[Data supplied]
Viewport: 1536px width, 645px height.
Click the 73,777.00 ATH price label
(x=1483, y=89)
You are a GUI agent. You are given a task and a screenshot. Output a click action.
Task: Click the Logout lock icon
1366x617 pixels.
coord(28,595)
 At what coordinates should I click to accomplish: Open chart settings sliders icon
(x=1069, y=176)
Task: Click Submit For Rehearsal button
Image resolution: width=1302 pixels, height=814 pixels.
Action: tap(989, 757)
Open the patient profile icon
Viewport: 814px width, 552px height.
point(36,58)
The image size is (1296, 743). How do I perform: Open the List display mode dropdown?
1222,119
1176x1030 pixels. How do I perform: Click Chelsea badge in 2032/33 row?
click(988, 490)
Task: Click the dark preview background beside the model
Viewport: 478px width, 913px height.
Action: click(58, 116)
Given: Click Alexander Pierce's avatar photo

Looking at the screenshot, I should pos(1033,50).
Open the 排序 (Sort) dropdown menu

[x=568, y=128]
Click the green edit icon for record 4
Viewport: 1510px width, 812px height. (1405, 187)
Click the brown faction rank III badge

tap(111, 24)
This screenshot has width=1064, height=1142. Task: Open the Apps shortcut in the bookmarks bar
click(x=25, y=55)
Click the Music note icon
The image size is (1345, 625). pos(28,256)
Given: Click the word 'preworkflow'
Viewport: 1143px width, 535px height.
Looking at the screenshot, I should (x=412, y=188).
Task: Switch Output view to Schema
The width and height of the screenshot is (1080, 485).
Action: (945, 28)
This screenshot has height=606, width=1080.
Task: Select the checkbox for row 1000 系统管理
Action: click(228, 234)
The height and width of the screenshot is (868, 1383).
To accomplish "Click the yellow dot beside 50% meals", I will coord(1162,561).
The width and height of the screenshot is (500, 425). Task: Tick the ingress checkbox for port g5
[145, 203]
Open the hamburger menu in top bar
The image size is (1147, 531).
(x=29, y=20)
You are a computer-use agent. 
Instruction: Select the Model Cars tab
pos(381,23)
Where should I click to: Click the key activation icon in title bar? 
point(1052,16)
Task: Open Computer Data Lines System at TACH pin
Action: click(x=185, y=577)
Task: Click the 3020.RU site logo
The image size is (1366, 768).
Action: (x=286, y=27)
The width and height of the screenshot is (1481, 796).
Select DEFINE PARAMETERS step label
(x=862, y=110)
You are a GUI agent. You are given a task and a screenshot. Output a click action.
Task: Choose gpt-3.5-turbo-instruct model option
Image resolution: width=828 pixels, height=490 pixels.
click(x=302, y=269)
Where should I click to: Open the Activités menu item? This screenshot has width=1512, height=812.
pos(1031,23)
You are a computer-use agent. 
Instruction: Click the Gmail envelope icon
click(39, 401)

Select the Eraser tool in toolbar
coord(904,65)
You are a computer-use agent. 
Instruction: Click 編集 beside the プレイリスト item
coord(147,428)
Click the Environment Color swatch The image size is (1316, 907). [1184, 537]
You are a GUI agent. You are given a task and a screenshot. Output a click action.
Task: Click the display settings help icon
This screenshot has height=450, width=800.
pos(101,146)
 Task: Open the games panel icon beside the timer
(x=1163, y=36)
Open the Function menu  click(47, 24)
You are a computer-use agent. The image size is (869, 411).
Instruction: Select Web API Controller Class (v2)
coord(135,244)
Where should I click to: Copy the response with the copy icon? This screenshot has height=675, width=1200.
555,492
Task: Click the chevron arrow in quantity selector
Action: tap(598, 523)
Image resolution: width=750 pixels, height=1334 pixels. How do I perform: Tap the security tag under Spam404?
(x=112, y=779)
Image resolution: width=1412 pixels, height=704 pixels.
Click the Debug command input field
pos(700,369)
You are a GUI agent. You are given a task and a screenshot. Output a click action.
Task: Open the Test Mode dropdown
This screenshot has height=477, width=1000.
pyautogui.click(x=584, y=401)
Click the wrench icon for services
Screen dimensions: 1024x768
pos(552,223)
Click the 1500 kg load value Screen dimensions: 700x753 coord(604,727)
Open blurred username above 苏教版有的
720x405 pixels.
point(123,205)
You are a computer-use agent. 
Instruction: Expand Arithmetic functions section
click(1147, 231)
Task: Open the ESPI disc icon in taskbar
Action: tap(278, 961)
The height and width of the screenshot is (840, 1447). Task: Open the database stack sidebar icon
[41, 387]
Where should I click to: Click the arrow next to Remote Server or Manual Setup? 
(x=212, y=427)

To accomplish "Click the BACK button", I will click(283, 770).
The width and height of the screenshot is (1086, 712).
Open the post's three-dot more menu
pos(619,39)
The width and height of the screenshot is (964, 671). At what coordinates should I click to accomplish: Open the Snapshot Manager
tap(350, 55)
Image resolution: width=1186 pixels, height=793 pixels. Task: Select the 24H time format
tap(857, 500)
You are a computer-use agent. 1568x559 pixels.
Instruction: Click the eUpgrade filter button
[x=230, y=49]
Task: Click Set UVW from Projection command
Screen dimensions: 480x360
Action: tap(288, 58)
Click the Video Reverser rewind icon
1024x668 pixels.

[Task goal] Find every line above where the word "will" occurs, and copy that line.

[Written solution]
To accomplish "Click the yellow dot beside 50% meals", I will coord(1162,561).
To accomplish "Click the BACK button", I will click(283, 770).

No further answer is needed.